When your mask limits your ability to communicate clearly, perhaps you could let that moment remind you of the countless souls whose voices are never heard. Here, nuns wearing protective face masks, gather in St. Peter’ Square at the Vatican on July 5, 2020 as Pope Francis leads the Sunday Angelus prayer from his window. (Photo by Tiziana FABI / AFP) TIZIANA FABI / AFP via Getty Images

Most world religions have their version of The Golden Rule: “Do unto others as you would have them do unto you.”

It’s a basic societal norm and a trust upon which we build our communities.

Yet, in a city where two-thirds of the population is either Christian, Muslim, Sikh, Buddhist, Hindu or Jewish, Calgary has had to implement a face-covering bylaw for indoor public areas and public vehicles starting August 1, today.

One would think that wearing a mask for the sake of others wouldn’t be a big problem in our city.

And yet it is.

For Christians this is especially curious — given the nature of who Jesus was.
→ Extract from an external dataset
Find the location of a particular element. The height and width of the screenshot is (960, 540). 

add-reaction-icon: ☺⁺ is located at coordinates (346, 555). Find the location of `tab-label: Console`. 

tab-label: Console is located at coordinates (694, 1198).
According to the Christian narrative, Jesus significantly self-limited for the sake of others. He freely emptied himself of his omniscience and omnipotence in order to incarnate as a frail and dependent newborn. The one who spoke the universe into being took on the limits of a human tongue and, in a very real sense, “masked up.”

Yet, many of his followers haven’t been doing the same.
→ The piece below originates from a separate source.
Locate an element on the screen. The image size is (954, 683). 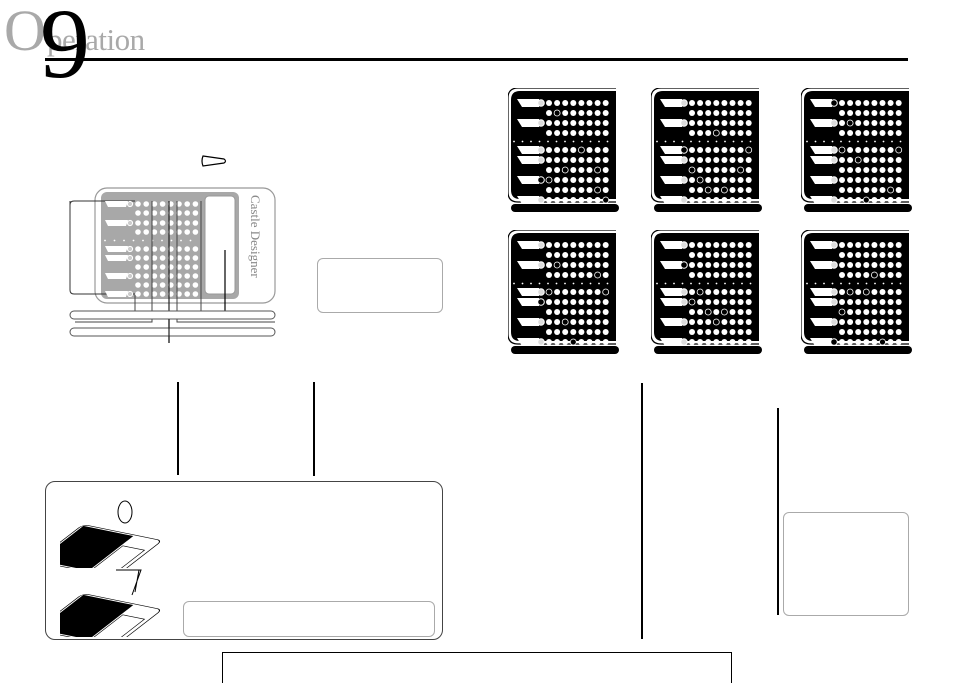
footer-box is located at coordinates (477, 668).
It makes no sense. It’s such a small thing to do for the sake of another person (even if the science on masks has been evolving.)

To choose to wear a mask is not just good for our public health; it’s also good for our spiritual health.
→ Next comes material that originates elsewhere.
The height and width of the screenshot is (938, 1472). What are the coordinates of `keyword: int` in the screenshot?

Mask wearing is a sign of humility. It’s a way of visually acknowledging that you’re vulnerable, mortal and susceptible. In a world filled with asymptomatic coronavirus carriers, it is a way of showing others that you don’t know everything; that for all you know you could be infected right now.

Mask wearing is also a good way to join together with the human race. What better way to experience the fact that we’re all in this together than to walk into a grocery store and see everyone wearing a mask? All of us are part of one community, fighting this pandemic.

Perhaps our mask wearing can make us better global citizens, too. What if every time we felt the restriction of not being able to breathe freely, we took a few seconds to think about those who live in suffocating slums or those whose lives are in a perpetual systemic chokehold?

When your mask limits your ability to communicate clearly, perhaps you could let that moment remind you of the countless souls whose voices are never heard — the poor, the weak, those with disabilities, those who discriminated against and those who are disenfranchised. So many people in our world live masked lives. Perhaps wearing a mask could help us to consider listening more and speaking less.

Even if you’re not feeling altruistically motivated in any of these ways, wearing a mask can still be good for you.

Right now, it looks like city-wide mask wearing is the only way we’re going to be able to keep our COVID-19 curve flat and keep our economy going. Think of our city businesses, educational institutions, non-profits and your future residential tax rates. Mask wearing will be economically good for all of us.

It’s not so surprising — what’s good for others can also be good for you.

All it will take is putting a small piece of fabric over your mouth and nose when you’re in a public space (along with some good physical distancing and hand hygiene).

We can do that — it’s such a small thing for the greater good.

3 thoughts on “The Theology of Wearing a Mask”

  1. Well done. Perhaps a little convoluted for many. Perhaps sticking with the “Do unto” message would have been much simpler. Single simple ideas cut to the chase of one’s position. Christ masking gave them an out. Simple every day examples?
    We avoid drunk driving to protect others, not just ourselves.
    Take care and stay safe.

  2. I really appreciate your support of the masking mandate, especially since so many Christian churches are bafflingly opposed.